Passage shown:
Israel's Obligations under International and National Law

The right to education is universally recognized under international law. The International Covenant on Economic, Social and Cultural Rights and the Convention on the Rights of the Child, to which Israel is a party, guarantee a right to education. The Universal Declaration of Human Rights also enshrines such a right. According to these international legal standards, the right to education must be enjoyed without discrimination on the basis of race, color, sex, language, religion, national or social origin, property, or birth. The Convention against Discrimination in Education, to which ninety countries are parties and which Israel ratified in 1961, requires that if Israel maintains separate systems for Jews and Palestinian Arabs, the two systems must provide the same standard of education in equivalent conditions.

Although Israel's constitutional law does not explicitly recognize the right to education, its ordinary statutes effectively provide such a right.19 However, these laws, which prohibit discrimination by individual schools, do not specifically prohibit discrimination by the national government. And Israel's courts have yet to use either these laws or more general principles of equality to protect Palestinian Arab children from discrimination in education.

[Screenshot and document pointing data]

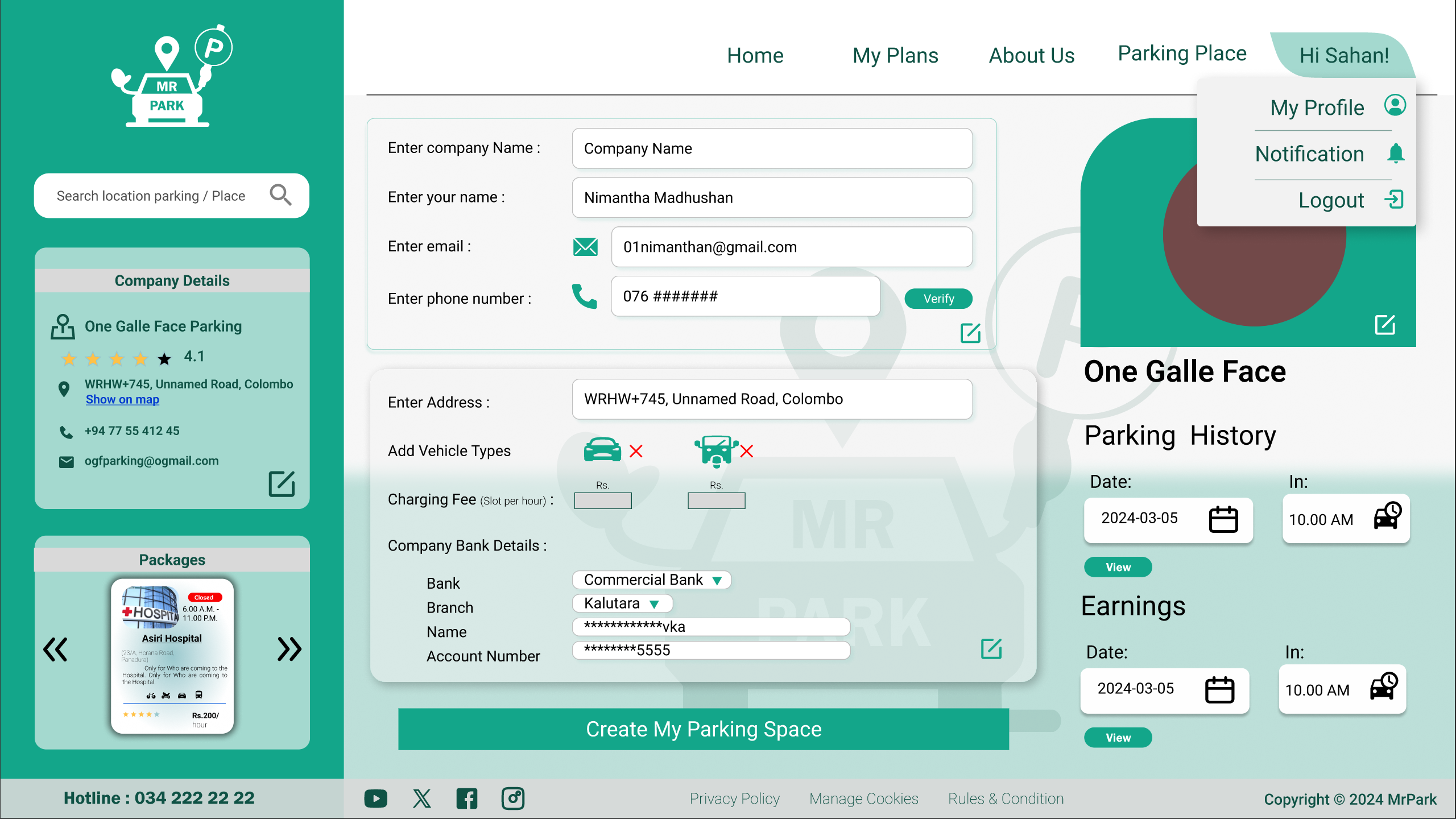Click the edit icon on company details card
Screen dimensions: 1456x819
click(x=281, y=484)
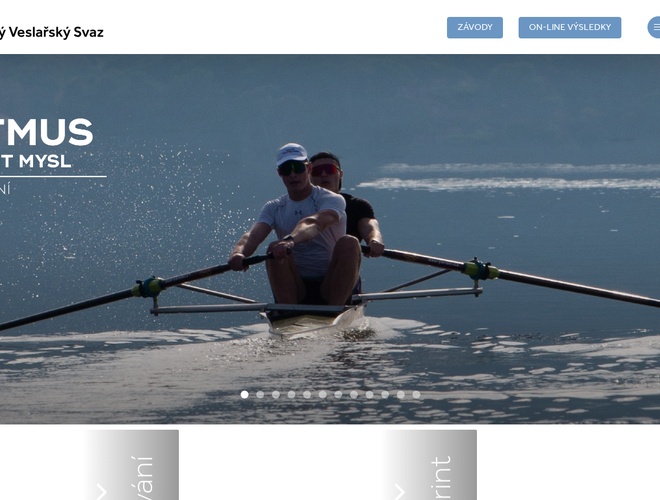The width and height of the screenshot is (660, 500).
Task: Select the fifth carousel indicator dot
Action: click(307, 394)
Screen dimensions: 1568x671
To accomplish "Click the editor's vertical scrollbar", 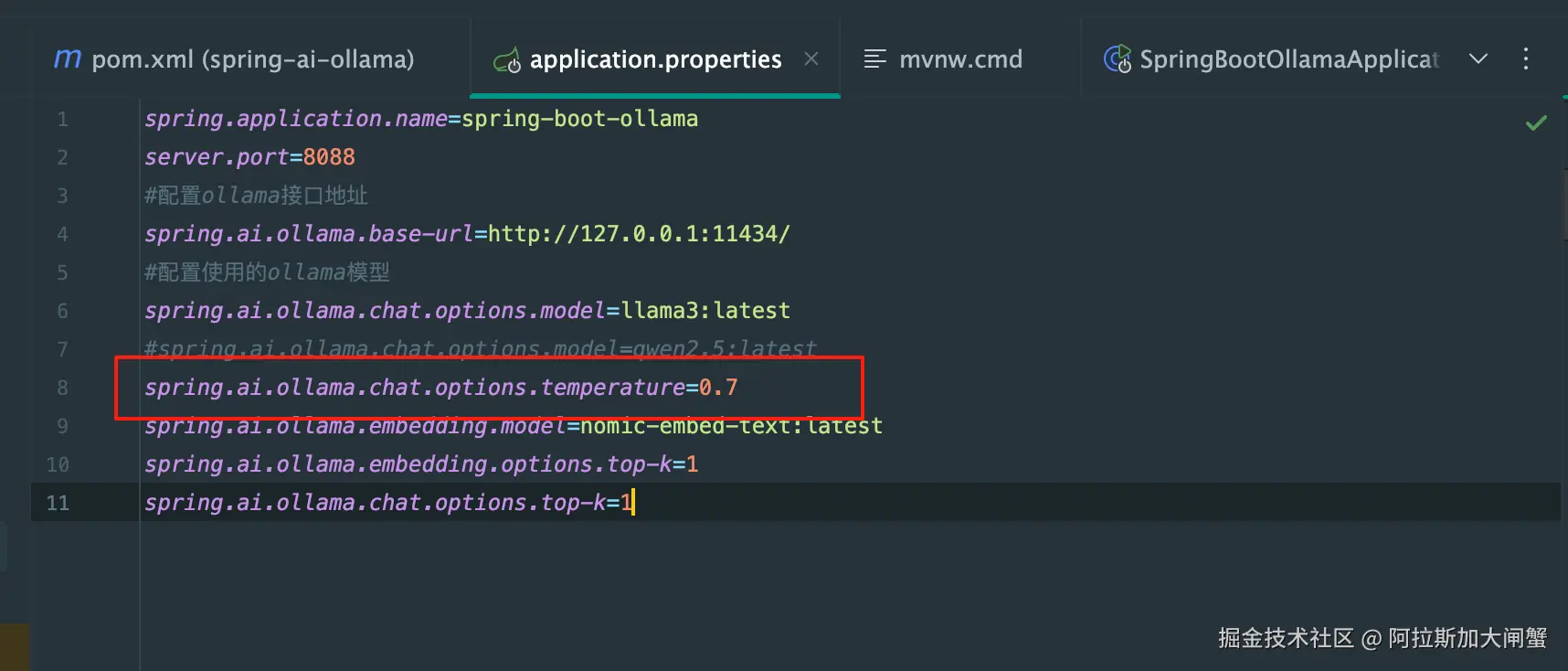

Exercise goal: For each statement below, say yes or no depending on whether it agrees with the passage on Israel's obligations under international and national law, and quote the deciding words from the passage. (a) Israel ratified the Convention against Discrimination in Education in 1961. (b) Israel's constitutional law explicitly recognizes the right to education. (c) The laws prohibiting discrimination by individual schools also specifically prohibit discrimination by the national government. The records come from a separate source.

Response for this exercise:
(a) Yes: "which Israel ratified in 1961"
(b) No: "Israel's constitutional law does not explicitly recognize the right to education"
(c) No: "do not specifically prohibit discrimination by the national government"